Question

If the ratio between the sums of n terms of two A.P.’s is $2n + 5:5n + 8$, then the ratio between their 16th term is:
A. $\dfrac{{67}}{{163}}$
B. $\dfrac{{37}}{{88}}$
C. $\dfrac{{57}}{{147}}$
D. $\dfrac{{68}}{{167}}$

Answer 1

Hint: In the above question the ratio between the sum of n terms of two A.P.’ is given, we have to find the ratio between 16th terms.

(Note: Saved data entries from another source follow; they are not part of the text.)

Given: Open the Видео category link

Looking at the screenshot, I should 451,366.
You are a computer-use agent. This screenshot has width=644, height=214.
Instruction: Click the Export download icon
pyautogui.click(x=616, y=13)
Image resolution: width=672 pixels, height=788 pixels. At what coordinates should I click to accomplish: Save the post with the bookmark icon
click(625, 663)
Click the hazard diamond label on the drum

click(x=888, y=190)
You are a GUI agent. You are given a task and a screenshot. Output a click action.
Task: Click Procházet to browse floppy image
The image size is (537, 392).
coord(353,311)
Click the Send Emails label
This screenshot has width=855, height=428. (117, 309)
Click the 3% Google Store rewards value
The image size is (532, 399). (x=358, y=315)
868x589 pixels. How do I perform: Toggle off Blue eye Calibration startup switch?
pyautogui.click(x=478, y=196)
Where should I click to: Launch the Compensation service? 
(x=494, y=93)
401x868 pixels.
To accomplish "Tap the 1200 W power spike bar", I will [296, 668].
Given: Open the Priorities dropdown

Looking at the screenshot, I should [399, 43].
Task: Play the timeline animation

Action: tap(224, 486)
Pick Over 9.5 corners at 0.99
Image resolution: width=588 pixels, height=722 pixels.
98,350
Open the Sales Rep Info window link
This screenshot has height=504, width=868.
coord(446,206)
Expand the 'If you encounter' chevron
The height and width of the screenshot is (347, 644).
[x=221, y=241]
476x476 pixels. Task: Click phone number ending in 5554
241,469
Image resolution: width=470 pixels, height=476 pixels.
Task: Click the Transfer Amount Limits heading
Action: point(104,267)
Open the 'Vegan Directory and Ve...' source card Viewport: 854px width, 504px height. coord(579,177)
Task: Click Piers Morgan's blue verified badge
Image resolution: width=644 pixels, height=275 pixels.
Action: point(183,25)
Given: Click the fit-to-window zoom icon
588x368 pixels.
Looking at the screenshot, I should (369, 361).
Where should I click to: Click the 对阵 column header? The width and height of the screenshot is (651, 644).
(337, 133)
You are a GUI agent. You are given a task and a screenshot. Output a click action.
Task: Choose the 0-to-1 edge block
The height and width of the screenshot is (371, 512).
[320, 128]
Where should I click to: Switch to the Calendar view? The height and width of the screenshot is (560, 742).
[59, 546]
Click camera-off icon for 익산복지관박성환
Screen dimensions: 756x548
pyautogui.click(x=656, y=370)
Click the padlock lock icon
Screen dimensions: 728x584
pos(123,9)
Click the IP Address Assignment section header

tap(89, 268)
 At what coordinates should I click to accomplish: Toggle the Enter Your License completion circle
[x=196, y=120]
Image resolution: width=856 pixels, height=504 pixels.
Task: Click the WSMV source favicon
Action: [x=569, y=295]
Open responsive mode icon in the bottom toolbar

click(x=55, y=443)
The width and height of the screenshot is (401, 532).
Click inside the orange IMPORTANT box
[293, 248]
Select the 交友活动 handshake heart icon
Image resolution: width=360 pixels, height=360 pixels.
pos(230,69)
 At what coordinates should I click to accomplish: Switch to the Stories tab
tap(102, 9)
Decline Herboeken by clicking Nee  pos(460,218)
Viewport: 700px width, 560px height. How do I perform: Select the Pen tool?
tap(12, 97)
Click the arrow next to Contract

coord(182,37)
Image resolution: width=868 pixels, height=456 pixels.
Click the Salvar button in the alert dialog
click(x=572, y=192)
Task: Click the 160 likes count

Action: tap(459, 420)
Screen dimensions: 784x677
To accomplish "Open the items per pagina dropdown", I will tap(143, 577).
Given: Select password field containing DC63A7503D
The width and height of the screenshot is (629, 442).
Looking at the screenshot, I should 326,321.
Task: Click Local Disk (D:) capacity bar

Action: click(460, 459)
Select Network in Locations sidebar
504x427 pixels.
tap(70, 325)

So, we will form an expression of the sum of nth terms for both APs and equate it with the given ratios in the question.

Complete step-by-step answer:
Given,
Ratio of the sum of n terms of two A.P.’s is $2n + 5:5n + 8$.
Let the first $A.{P_1}$have the first term be ${a_1}$and the difference between the two consecutive terms be ${d_1}$.
Let the second $A.{P_2}$have the first term be ${a_2}$and the difference between the two consecutive terms be ${d_2}$.
Now, $\dfrac{{S_{n1}}}{{S_{n2}}} = \dfrac{{2n + 5}}{{5n + 8}}$
[Sum of n terms of an AP is given by $\dfrac{n}{2}\left[ {2a + (n - 1)} \right]d$ ]
$ \Rightarrow \dfrac{{\dfrac{n}{2}\left[ {2{a_1} + (n - 1)} \right]{d_1}}}{{\dfrac{n}{2}\left[ {2{a_2} + (n - 1)} \right]{d_2}}} = \dfrac{{2n + 5}}{{5n + 8}}$
$\therefore \dfrac{{{a_1} + 15{d_1}}}{{{a_2} + 15{d_2}}} = ?$
$ \Rightarrow \dfrac{{{a_1} + \left( {\dfrac{{n - 1}}{2}} \right){d_1}}}{{{a_2} + \left( {\dfrac{{n - 1}}{2}} \right){d_2}}} = \dfrac{{2n + 5}}{{5n + 8}}$ … (i)
To find the ratio of 16th term$\dfrac{{{a_1} + 15{d_1}}}{{{a_2} + 15{d_2}}}$$ = ?$
Here, $\dfrac{{n - 1}}{2} = 15$
    ⇒ n = 31
Putting the value of n = 31 in equation (i), we get;
$\dfrac{{{a_1} + \left( {\dfrac{{n - 1}}{2}} \right){d_1}}}{{{a_2} + \left( {\dfrac{{n - 1}}{2}} \right){d_2}}} = \dfrac{{2n + 5}}{{5n + 8}}$
$ \Rightarrow \dfrac{{{a_1} + 15{d_1}}}{{{a_2} + 15{d_2}}} = \dfrac{{\left( {2 \times 31} \right) + 5}}{{\left( {5 \times 31} \right) + 8}} = \dfrac{{67}}{{163}}$
Thus, the ratio of 16th term is $\dfrac{{67}}{{163}}$.

So, the correct answer is “Option A”.

Note: Arithmetic progression is a sequence of numbers such that the difference between the two consecutive terms is always constant. It means A.P has a common difference between two successive terms. In arithmetic progression we can obtain the second number by adding a fixed number to the first number. The fixed number which is added to form a sequence is considered a common difference. Formula to sum of n terms is $\dfrac{n}{2}\left[ {2a + \left( {n - 1} \right)} \right]d$ where a is the first term of the sequence, d is the common difference, n is number of terms.
In these types of questions, always find the value of n which satisfies both sides of the equation.